Nastolatkowie podali mu narkotyki, połamali nogi, podpalili. W takim stanie zostawili go na pewną śmierć…
Niektórzy ludzie są zdolni do niewyobrażalnego okrucieństwa, zupełnie jakby wydawało im się, że zwierzęta nie mają uczuć.
Ten piesek o imieniu Chunky został porwany przez bandę nastolatków, którzy dali mu narkotyki, złamali szyję i nogi, po czym próbowali podpalić, a na koniec wyrzucili go śmieci, aby tam umarł.
– To najbardziej dramatyczna sytuacja, z jaką się spotkaliśmy. Trudno o tym mówić spokojnie. Oskarżeni byli młodymi ludźmi pod wpływem substancji psychoaktywnych, ale nic nie usprawiedliwia tak ogromnego okrucieństwa wobec czującego zwierzęcia. Chunky miał złamaną szyję i nogę oraz oparzenia na pyszczku i oczach. Jego tortury trwały godzinami, a wszystko dla zabawy tych okrutnych chłopców – opowiada inspektor RSPCA, Caroline Doe.
Doe podkreśliła też, że to „cud”, że piesek przeżył tę mękę.
Chunky został znaleziony dopiero następnego poranka w śmietniku, blisko jego domu. Lekarzom udało się przywrócić go do zdrowia.
W jego zachowaniu widać jednak zmiany – Chunky stał się nerwowy i strachliwy. Dzięki trosce właścicieli, którzy starają się stworzyć mu idealne warunki, powoli wraca teraz do równowagi. Nadal ufa swoim właścicielom i obdarza ich miłością.

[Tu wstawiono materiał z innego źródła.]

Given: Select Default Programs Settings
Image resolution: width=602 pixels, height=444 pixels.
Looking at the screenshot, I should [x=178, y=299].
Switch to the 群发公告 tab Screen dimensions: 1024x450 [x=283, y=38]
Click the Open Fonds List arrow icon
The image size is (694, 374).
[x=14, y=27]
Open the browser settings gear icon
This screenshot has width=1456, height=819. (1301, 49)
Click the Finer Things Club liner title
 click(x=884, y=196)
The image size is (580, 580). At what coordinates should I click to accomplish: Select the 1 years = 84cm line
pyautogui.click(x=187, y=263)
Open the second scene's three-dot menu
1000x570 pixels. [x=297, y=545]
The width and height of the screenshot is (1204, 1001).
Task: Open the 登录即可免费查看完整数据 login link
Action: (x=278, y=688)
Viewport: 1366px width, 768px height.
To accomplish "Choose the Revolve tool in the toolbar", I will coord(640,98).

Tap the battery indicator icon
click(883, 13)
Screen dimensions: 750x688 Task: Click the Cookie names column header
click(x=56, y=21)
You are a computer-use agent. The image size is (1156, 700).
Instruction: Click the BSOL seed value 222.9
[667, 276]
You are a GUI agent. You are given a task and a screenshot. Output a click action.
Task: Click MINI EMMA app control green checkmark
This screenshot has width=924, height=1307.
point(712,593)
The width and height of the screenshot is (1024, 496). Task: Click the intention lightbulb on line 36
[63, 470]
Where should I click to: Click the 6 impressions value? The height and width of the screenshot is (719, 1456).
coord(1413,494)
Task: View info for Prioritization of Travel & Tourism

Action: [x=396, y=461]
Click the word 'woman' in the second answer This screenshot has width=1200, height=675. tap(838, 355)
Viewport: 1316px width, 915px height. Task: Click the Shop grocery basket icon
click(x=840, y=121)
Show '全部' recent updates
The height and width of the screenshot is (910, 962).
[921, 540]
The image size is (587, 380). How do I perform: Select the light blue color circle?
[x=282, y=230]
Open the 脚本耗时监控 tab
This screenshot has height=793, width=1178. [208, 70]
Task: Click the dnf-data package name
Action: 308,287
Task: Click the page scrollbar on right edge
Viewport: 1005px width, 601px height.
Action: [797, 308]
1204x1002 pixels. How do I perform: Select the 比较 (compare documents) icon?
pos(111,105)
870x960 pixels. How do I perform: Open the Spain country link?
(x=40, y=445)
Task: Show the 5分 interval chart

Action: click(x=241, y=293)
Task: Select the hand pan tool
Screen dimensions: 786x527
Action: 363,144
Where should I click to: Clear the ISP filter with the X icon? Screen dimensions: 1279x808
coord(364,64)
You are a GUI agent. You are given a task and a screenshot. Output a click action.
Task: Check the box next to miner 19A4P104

Skoro ten piesek był w stanie przeżyć takie okrucieństwo z ludzkiej ręki, a mimo to nadal potrafi kochać, to ileż miłości musi kryć się w tych czworonogach? I dlaczego zdarzają się ludzie, którzy nie tylko tego nie zauważają, ale okrutnie je krzywdzą?
Chłopcy w wieku 15-16 lat zostali szybko zidentyfikowani i postawieni przed sądem. Przyznali się do winy.
Sąd zakazał im posiadania zwierząt przez 5 lat, a przez 12 miesięcy będą wykonywać prace na cele społeczne. Zapłacą też (lub ich rodzice) wysoką karę pieniężną.